Extracted data entries:
== == ==

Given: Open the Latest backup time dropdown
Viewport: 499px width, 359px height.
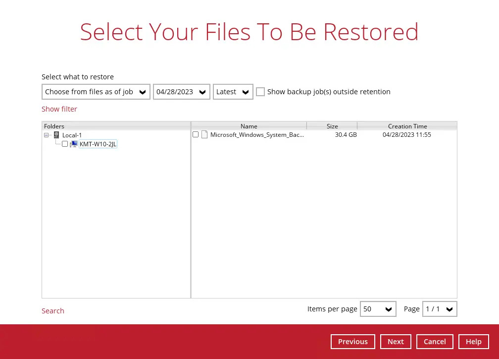Looking at the screenshot, I should [233, 92].
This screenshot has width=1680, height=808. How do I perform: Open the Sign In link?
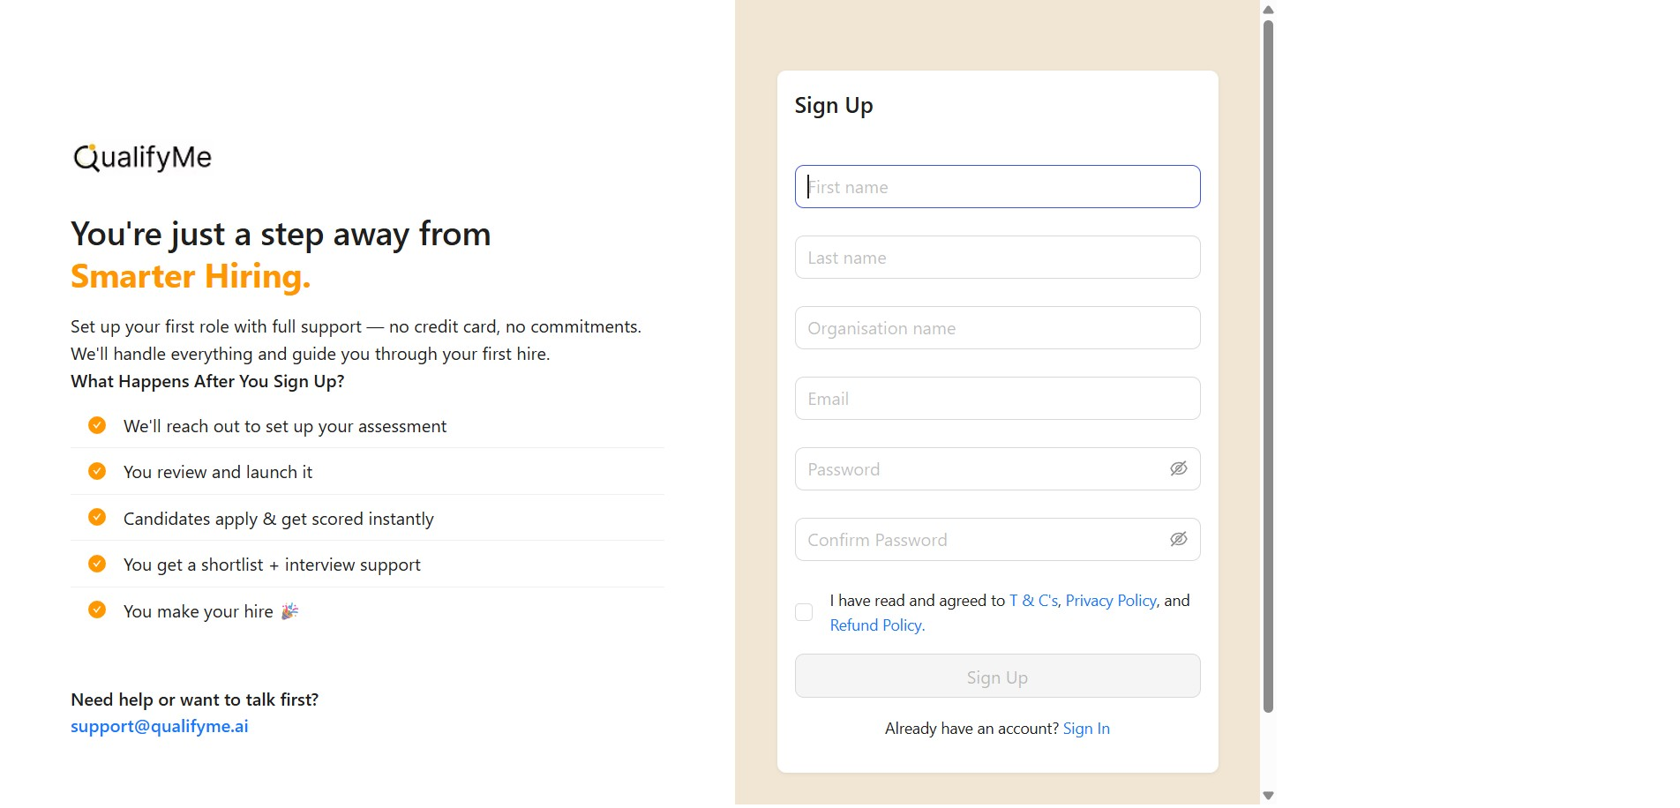click(x=1086, y=729)
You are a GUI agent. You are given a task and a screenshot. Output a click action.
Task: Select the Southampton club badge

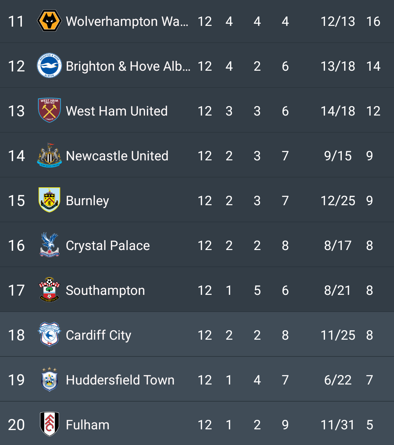pyautogui.click(x=49, y=290)
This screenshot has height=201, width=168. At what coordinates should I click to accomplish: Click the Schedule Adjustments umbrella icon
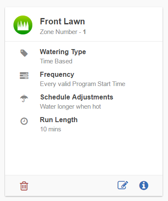tap(24, 99)
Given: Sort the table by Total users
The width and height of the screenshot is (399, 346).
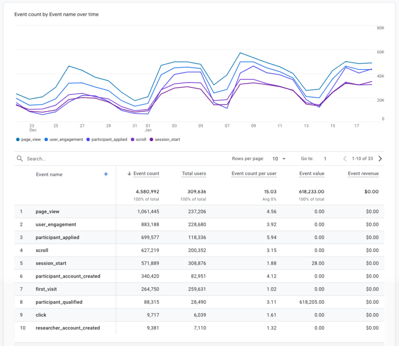Looking at the screenshot, I should point(194,173).
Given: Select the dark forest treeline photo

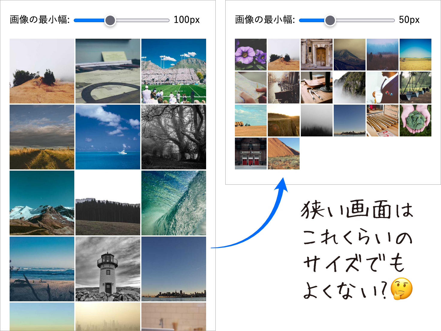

== == ==

### Required work
From the first line to the last, write out the data exactly, dropping any pictures.

### Response to this exercise
Given: Open the Latest backup time dropdown
Viewport: 499px width, 359px height.
Looking at the screenshot, I should [233, 92].
This screenshot has width=1680, height=808. How do I perform: Open the Sign In link?
click(x=1086, y=729)
You are a GUI agent. You are given a task and a screenshot. Output a click action.
Task: Select the Southampton club badge

pyautogui.click(x=49, y=290)
This screenshot has height=201, width=168. At what coordinates should I click to accomplish: Click the Schedule Adjustments umbrella icon
tap(24, 99)
Given: Sort the table by Total users
The width and height of the screenshot is (399, 346).
Looking at the screenshot, I should point(194,173).
Given: Select the dark forest treeline photo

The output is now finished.